━━━━━ Text provided ━━━━━
Emerald City Bike Ride speculation
January 6, 2016
Cascade Bicycle Club recently announced a new major ride: the Emerald City Bike Ride, which they hinted will be on a state route bikes haven’t been able to use before. Unfortunately, they forgot to make the RideWithGPS route hidden and it was discovered by a commenter on the Seattle Bike Blog.
So, we know it’s going to be on 520. But, which 520? The new bridge is scheduled to open in “spring 2016,” so my money’s on the ride being the first public use of the new bridge before it opens to cars. That would be awesome!
September 6, 2015
Spinner’s law: mention bicycles, and someone will start complaining about helmets and running red lights within five minutes. I’d like to write about helmets, but today is about red lights.
I have run a red light exactly once, by accident, but I do sometimes treat red lights as a stop sign. I generally have three conditions for doing this:
- The light takes a ridiculously long time to turn green.
- There is no traffic.
━━━━━ Excerpted data ━━━━━
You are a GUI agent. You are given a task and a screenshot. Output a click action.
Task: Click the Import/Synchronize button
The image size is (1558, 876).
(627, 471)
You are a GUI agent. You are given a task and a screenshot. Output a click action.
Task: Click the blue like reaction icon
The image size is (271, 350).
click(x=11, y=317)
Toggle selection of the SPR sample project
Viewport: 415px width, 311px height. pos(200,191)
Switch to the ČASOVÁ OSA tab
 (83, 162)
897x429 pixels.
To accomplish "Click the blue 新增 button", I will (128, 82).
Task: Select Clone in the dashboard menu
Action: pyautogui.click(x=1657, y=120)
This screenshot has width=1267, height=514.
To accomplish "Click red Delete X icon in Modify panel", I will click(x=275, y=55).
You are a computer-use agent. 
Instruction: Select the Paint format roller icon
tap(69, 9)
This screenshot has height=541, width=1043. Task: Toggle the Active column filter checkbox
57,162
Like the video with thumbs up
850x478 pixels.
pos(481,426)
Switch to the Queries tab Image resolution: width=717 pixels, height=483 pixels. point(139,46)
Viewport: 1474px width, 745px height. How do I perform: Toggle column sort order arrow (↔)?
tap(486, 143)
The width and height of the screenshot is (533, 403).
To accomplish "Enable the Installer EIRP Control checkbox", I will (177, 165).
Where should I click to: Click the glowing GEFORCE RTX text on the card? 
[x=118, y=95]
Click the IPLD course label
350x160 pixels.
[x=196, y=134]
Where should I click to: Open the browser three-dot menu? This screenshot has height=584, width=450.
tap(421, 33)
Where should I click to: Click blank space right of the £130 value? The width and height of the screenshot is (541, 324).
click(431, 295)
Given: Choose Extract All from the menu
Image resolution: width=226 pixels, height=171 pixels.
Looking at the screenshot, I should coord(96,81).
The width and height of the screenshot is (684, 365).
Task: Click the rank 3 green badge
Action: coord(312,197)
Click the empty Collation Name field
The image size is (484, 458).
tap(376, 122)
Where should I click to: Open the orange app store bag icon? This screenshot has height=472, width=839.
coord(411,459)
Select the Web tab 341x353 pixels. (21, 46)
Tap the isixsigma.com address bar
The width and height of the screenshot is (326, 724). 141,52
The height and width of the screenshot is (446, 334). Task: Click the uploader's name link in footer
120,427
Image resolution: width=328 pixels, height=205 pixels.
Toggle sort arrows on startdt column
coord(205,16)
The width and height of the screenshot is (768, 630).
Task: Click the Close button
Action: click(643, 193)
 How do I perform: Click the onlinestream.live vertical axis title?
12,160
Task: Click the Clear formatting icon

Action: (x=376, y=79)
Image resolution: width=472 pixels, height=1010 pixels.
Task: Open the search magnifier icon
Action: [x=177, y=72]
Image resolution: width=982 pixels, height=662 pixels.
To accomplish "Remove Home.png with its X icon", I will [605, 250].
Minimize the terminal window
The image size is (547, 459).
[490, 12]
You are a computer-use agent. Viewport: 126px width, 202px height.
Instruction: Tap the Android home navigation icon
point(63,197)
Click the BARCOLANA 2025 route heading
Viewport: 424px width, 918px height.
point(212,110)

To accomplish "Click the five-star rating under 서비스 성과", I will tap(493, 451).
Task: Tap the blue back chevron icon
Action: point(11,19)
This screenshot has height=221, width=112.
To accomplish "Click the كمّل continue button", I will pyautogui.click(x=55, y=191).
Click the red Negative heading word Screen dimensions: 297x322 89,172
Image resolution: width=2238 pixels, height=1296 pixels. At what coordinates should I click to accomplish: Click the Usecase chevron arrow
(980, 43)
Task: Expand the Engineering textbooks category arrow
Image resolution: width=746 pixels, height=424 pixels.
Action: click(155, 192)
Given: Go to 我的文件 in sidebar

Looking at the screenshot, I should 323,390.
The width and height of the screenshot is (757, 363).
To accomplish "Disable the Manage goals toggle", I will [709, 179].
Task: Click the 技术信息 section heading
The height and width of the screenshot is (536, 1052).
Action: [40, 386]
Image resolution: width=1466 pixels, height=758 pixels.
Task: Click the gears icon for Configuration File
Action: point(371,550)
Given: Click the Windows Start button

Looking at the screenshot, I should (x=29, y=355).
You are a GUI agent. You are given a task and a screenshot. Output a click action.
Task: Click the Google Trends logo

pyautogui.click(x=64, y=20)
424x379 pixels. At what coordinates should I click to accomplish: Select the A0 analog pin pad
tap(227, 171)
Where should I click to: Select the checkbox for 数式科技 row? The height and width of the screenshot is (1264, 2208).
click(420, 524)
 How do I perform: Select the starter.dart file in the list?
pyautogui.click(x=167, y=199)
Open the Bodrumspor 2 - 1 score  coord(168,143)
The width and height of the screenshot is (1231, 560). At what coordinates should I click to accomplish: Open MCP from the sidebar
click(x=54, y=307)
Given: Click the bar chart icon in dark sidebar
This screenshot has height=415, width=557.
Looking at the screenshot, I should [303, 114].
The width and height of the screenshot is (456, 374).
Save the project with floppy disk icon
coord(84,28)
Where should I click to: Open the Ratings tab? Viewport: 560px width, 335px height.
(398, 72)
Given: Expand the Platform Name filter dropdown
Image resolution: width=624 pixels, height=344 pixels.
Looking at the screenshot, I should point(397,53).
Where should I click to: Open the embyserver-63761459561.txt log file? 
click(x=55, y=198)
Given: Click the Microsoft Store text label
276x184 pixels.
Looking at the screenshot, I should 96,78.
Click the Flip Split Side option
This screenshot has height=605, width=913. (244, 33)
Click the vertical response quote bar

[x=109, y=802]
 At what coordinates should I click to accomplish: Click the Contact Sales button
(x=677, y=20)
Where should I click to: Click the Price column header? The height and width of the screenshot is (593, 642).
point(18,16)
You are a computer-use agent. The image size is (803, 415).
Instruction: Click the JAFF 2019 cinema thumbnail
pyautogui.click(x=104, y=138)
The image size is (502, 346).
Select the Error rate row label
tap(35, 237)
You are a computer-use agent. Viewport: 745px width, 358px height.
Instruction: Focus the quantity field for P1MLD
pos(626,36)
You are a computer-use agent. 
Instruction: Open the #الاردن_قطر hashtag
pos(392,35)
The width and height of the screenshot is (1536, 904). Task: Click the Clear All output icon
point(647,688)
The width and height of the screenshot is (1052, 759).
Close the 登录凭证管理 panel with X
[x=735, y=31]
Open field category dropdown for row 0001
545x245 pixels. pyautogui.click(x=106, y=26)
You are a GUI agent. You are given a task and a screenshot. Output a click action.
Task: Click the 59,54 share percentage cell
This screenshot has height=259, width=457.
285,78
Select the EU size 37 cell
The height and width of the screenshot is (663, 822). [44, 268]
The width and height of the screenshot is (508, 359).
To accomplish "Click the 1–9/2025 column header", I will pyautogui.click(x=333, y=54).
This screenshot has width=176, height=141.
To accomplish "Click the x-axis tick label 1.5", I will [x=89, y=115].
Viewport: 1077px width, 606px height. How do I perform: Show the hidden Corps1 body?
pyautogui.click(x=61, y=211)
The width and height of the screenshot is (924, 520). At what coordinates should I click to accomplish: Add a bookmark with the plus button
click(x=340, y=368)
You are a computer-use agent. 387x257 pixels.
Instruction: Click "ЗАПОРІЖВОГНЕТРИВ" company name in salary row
━━━━━
- Task list -
A: Translate this sentence from the cycling blog text into Spanish: "Unfortunately, they forgot to make the RideWithGPS route hidden and it was discovered by a commenter on the Seattle Bike Blog."
B: Write what comes next in the cycling blog text, picking up after its final line.
The entries aren't needed for this work.

- Outputs by task -
A: Lamentablemente, se olvidaron de ocultar la ruta en RideWithGPS y fue descubierta por un comentarista del Seattle Bike Blog.

B:
- I have clear visibility to confirm the above.
I also cross against the light as a pedestrian in the same circumstances. The basic rule is that I’ve confirmed that it is safe for me to cross right now, and that I know I may not be safe if cars arrive and I have to contend with people turning when the light turns green.
There are a few intersections where I always treat a red as a stop sign when on bike or foot. These intersections have poor, biased light timing during non-peak hours and some have walk signals that don’t work correctly. These intersections are:
- 17th Ave S and S College St
- Terry Ave N and Valley St
- 9th Ave N and Republican St. (Normally; thanks to construction taking over the sidewalk, I obey the light now due to poor visibility).
There are also intersections where I never cross against the light, because traffic is fast and unpredictable. These intersections are anything involving Mercer St, Aurora, Rainier Ave, Nickerson St, and Westlake. Also, most intersections downtown.
I think I’m reasonable, and most of the time my exceptions are for safety just as much as time.
July 28, 2015
Managed to get my first (that I can remember) bike injury this year. The worst part of it is that I was not even riding my bike at the time! I was walking it down a steep incline, turned onto another steep incline, and then lost a battle with gravity and agility when my bike tipped due to the weight of my pannier on the inside of the curve. Dropping my bike would have not been a big deal, but the pedal ripped up the back of my heel on the way down. I guess my bike needed some blood.
Not my finest moment.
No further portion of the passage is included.